Data supplied >>
-- Opening Marker --
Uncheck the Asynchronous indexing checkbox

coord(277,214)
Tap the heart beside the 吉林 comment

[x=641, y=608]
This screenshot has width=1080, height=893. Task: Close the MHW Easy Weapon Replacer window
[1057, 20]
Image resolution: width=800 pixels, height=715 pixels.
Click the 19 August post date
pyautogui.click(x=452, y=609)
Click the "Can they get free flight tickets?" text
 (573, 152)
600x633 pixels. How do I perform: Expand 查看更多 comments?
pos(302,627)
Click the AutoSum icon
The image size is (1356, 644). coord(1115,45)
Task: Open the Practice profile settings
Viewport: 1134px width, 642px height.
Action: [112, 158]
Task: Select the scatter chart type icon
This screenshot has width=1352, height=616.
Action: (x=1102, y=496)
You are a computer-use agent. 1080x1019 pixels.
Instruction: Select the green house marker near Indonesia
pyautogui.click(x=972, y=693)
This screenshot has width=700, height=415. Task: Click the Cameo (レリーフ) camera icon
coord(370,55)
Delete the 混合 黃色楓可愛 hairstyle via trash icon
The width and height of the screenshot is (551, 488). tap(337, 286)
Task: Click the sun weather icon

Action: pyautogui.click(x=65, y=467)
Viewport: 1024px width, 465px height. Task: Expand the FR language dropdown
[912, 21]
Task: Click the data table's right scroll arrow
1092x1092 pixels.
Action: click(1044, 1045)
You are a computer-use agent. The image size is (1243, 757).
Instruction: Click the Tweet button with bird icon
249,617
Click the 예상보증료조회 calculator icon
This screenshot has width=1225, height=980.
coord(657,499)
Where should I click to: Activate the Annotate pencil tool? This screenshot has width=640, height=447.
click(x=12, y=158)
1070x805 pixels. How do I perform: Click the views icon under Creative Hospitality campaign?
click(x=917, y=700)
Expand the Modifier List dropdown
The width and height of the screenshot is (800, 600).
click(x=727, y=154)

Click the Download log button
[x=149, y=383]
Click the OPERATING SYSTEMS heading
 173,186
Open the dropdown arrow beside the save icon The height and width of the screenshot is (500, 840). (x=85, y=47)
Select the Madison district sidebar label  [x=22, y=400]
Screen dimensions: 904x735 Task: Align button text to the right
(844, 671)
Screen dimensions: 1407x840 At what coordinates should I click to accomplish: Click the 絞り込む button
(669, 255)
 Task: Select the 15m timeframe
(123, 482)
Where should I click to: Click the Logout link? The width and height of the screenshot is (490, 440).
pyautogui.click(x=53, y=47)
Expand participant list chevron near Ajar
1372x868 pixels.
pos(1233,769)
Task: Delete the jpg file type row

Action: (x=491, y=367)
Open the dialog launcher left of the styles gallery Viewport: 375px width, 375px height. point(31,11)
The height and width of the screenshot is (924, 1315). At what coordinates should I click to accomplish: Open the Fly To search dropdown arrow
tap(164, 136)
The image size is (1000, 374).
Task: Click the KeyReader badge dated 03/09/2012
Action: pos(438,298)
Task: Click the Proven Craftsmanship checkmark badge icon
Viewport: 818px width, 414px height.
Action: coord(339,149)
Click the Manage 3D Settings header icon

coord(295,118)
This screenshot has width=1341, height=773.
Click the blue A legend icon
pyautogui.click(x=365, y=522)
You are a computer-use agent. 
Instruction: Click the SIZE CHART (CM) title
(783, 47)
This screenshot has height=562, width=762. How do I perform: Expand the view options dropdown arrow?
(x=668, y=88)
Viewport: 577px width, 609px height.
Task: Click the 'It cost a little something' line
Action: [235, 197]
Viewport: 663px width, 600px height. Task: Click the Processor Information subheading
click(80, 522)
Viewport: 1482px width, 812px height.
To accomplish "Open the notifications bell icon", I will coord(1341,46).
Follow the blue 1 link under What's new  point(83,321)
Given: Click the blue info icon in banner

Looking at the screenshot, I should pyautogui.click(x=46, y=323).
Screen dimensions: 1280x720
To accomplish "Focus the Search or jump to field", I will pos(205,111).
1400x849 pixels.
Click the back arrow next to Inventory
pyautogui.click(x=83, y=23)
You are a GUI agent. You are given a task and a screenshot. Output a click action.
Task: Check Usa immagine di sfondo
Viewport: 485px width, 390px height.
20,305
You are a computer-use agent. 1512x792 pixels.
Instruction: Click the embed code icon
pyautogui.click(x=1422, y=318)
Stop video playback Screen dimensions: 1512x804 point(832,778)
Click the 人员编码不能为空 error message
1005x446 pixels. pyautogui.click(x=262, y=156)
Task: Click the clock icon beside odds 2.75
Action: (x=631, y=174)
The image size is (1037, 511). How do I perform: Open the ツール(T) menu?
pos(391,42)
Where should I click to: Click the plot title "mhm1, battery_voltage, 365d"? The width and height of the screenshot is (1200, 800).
-- Closing Marker --
Task goal >>
Search the material above for the word "computer", then copy out each line that has it.

Solved exercise >>
You are a computer-use agent. 1080x1019 pixels.
You are a computer-use agent. The image size is (1243, 757).
You are a computer-use agent. 
You are a computer-use agent. 1512x792 pixels.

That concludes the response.